I took deviation out of it and somehow solved it and found when it's $0$, but it didn't ended as the minimum. (There was variables that makes the value of $f$ smaller) It's hard for me to work on function I don't know much about.
Note: I am trying to find the variables for the equation which best fits a data, but I can't fit it like $y_1 = a_1x_1^{b_1} + \cdots,\ldots$ because I have more variables than data.
Fitting a model such $$ y= \sum_{k=1}^{m} a_k\,x^{b_k}$$ using $n$ data points $(x_i,y_i)$ , $n \gt 2m$, is difficult because the model is nonlinear with respect to its parameters (the $b_k$'s) and nonlinear regression require reasonable starting guesses.
As you noticed, the problem is simple if you assign specific values to the $b_k$'s since the problem becomes a simple multilinear regression.

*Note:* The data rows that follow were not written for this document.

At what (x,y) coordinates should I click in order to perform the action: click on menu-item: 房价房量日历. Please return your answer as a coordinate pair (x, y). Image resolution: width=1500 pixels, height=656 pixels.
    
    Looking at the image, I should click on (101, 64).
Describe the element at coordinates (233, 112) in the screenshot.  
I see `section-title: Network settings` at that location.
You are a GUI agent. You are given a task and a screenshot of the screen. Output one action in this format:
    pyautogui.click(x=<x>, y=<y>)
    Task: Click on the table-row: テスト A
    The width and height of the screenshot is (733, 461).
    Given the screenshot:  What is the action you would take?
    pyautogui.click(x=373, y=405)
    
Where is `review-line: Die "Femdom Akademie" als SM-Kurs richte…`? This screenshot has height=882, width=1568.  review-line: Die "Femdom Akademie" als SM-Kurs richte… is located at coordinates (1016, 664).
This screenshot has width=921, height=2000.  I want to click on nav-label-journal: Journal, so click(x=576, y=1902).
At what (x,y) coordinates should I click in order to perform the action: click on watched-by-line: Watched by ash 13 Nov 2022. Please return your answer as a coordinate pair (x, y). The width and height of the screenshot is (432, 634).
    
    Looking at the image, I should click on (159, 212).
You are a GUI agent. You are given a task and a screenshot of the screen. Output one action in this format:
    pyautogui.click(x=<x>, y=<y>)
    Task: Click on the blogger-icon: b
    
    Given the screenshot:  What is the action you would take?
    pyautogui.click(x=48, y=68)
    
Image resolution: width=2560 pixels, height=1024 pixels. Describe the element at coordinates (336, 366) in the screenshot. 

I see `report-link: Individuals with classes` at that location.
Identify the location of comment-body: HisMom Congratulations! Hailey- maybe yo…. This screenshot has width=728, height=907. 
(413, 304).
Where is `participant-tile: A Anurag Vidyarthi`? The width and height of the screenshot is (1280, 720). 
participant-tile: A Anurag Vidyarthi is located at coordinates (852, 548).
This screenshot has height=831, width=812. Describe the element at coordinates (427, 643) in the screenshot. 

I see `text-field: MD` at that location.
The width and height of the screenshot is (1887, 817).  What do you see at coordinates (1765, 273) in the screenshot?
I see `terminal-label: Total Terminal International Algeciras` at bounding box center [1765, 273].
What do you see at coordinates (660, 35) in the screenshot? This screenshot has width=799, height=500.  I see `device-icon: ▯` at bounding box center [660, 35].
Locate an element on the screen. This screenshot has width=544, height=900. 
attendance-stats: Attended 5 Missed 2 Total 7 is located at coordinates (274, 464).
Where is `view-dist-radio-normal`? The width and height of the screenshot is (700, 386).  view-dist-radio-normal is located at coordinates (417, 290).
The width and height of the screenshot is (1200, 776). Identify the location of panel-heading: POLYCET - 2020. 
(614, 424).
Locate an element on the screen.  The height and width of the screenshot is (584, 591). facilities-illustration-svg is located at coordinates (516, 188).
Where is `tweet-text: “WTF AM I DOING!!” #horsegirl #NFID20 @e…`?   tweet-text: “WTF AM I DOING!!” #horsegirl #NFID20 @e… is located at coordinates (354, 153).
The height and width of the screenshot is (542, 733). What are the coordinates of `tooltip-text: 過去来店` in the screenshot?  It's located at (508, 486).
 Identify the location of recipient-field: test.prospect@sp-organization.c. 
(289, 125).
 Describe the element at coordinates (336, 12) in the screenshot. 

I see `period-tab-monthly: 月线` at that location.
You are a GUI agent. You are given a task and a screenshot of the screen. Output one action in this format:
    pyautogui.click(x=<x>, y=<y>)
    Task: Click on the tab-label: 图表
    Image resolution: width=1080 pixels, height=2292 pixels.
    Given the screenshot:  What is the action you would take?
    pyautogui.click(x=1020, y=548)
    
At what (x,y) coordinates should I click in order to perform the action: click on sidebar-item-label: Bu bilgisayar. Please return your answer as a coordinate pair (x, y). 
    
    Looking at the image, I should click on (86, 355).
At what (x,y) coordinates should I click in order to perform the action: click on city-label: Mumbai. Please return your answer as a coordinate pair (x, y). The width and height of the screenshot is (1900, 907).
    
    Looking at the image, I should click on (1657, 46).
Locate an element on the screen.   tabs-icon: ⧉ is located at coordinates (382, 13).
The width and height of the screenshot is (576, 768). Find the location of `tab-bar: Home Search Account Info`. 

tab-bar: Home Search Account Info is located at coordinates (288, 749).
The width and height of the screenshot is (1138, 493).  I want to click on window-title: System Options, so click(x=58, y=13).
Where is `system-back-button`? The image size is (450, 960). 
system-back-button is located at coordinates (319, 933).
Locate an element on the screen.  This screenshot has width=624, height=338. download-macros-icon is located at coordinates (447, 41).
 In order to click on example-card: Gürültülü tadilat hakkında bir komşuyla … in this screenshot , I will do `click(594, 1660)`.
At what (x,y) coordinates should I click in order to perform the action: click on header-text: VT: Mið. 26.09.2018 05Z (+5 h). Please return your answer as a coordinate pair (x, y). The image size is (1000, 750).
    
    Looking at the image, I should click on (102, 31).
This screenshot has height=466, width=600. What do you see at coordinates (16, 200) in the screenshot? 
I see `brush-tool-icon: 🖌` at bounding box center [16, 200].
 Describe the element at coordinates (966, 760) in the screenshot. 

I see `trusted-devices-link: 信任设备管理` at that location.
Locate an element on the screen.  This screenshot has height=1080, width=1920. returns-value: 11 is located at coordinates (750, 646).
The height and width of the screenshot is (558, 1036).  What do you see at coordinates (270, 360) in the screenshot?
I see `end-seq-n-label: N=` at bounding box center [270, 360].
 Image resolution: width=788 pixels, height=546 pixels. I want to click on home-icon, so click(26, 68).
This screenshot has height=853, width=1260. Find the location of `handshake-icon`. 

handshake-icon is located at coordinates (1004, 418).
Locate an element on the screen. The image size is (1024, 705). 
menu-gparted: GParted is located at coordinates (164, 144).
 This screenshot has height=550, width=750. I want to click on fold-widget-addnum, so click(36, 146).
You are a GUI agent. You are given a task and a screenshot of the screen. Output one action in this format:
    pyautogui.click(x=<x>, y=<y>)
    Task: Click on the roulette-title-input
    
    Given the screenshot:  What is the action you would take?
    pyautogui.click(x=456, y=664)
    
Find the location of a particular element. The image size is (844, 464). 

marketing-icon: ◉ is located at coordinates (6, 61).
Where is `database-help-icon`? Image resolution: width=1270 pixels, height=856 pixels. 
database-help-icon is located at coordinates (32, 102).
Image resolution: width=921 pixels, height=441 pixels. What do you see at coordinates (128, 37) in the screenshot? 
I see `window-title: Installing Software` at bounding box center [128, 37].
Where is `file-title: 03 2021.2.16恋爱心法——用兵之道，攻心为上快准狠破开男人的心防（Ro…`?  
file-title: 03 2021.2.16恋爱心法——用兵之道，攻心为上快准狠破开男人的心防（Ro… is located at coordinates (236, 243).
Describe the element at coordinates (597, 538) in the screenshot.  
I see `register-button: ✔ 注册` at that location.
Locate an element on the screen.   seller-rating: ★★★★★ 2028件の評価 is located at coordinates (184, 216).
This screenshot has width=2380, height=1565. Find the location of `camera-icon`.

There is brute force solution which uses this fact. Consider the function $$\Phi(b_1,b_2,\cdots,b_m)=\sum_{i=1}^{n} \Big(y_i - \sum_{k=1}^m a_k\,x_i^{b_k}\Big)^2$$ and generate values of the function on a regular grid; you do not need to compute all points because of the symmetry. Set for example $$b_1=b_0+(i_1-1) \Delta b$$ $$b_2=b_1+i_2 \Delta b$$ $$b_3=b_2+i_3 \Delta b$$ $$b_m=b_{m-1}+i_m \Delta b$$ For sure, you need to select $b_0$ and fix $\Delta b$ in order to limit the $b_k$'s to a maximum value.
For each set of the $b_k$'s, you perform the linear regression and you keep the points which make function $\Phi$ lower. When you finished the generation of the grid, you then know the best approximate values (keep track of the corresponding $a_k$'s) and you are ready for the full nonlinear regression.
It is sure that it could be time consuming if $m$ is large but it works. But if $m \leq 4$ it is quite fast and you can automate the process using Excel.